In the intensive care unit (ICU) setting, patients with end-stage gastrointestinal cancer (GIC) frequently bear a heavier symptom burden, see faster functional regression, and struggle with eating impairments. These further increase the demands and complexities of nursing care.

AIM

To discuss the development of Kano model-driven ICU end-of-life care (ICU-EOLC) strategies for patients with GIC and its implications for quality of death (QoD).

METHODS

This study enrolled 115 patients with end-stage GIC admitted to the ICU from June 2021 to June 2024. A Kano model-driven ICU-EOLC protocol was applied to the observation group (n = 65), contrasting with routine care in the control group (n = 50). Pre-intervention and post-intervention comparisons were made in terms of psychological well-being [Hospital Anxiety and Depression Scale (HADS)], quality of life (QoL) [European Organization for Research and Treatment of Cancer Quality of Life Questionnaire Core 15 Palliative Care Version (EORTC QLQ-C15-PAL)], QoD (Chinese version of the Quality of Dying and Death in the ICU Scale), death-related attitudes [Revised Death Attitude Profile (DAP-R)], and nursing care satisfaction.

RESULTS

Compared with controls, patients in the observation group scored markedly lower on HADS (all domains), EORTC QLQ-C15-PAL (symptom domain), and DAP-R (escape acceptance, fear of death, and death avoidance), while achieving statistically higher scores on EORTC QLQ-C15-PAL (physical function and overall QoL dimensions), C-QDD-ICU, DAP-R (natural and approaching acceptance), and nursing care satisfaction measures.

CONCLUSION

Kano model-driven ICU-EOLC interventions significantly reduced anxiety and depression in patients with end-stage GIC, and patients’ quality of life, QoD, death-related attitudes, and nursing satisfaction were improved.

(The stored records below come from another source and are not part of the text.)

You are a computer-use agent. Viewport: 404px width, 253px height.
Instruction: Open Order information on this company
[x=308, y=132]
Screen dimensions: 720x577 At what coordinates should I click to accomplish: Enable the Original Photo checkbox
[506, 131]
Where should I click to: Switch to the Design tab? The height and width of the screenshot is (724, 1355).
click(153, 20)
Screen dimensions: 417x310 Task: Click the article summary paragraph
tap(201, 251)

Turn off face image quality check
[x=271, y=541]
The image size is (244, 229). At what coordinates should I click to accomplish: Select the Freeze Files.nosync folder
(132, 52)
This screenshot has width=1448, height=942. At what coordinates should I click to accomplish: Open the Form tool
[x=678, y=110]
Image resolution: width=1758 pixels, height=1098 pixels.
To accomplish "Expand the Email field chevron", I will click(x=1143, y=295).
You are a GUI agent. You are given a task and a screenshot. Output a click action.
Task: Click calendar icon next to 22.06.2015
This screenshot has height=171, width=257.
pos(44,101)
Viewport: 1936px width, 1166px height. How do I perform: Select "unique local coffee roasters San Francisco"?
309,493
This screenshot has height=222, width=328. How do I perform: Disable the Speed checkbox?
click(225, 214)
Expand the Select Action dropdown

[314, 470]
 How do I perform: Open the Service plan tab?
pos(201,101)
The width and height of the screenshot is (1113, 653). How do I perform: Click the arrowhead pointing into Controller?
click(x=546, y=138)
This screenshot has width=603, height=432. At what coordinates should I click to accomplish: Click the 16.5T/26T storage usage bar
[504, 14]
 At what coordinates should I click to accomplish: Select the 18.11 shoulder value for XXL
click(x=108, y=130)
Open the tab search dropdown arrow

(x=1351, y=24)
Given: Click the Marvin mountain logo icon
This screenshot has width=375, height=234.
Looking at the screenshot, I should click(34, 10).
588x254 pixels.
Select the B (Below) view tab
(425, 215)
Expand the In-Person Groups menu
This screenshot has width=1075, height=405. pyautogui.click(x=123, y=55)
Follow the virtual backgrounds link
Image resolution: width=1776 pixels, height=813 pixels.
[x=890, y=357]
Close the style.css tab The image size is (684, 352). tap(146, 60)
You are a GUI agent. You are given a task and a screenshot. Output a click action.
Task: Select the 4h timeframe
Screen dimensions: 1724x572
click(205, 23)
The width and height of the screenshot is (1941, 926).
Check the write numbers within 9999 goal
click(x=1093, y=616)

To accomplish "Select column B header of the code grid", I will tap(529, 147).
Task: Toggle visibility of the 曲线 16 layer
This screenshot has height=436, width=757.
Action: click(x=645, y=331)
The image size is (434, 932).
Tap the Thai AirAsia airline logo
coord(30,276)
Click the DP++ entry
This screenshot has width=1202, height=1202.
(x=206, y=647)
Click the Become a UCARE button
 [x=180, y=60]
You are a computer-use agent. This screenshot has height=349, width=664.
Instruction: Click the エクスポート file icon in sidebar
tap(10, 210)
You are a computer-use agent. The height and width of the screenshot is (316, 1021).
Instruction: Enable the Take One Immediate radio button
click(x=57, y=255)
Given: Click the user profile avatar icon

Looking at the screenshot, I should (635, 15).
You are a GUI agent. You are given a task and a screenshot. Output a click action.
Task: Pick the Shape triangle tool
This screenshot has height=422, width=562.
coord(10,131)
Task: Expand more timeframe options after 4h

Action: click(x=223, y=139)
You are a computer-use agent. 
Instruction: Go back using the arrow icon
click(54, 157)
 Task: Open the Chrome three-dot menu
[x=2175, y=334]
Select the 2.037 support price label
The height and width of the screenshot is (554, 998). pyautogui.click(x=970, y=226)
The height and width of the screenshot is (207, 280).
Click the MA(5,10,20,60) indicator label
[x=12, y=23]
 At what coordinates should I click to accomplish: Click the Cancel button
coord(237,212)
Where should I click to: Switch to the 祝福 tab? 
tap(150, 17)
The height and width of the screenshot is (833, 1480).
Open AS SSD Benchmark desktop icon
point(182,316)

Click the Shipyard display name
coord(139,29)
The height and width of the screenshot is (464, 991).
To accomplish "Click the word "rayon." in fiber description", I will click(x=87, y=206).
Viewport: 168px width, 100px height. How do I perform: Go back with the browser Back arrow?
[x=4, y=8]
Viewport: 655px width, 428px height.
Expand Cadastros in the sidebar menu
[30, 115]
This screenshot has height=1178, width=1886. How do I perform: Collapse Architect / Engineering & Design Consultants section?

Keywords: Kano model; End-of-life care in intensive care unit; Gastrointestinal cancer; Construction of nursing strategies; Quality of death

Core Tip: Focused on end-stage gastrointestinal cancer patients in intensive care unit (ICU), this research centers on constructing a Kano model-driven ICU end-of-life care model and examining how it influences patients’ quality of death. Involving 115 patients, our multi-faceted analysis, which incorporated metrics on psychological wellbeing, life and death quality, death attitudes, and care satisfaction, demonstrated that the Kano model-driven nursing intervention is clinically more advantageous than standard nursing methods for this patient population.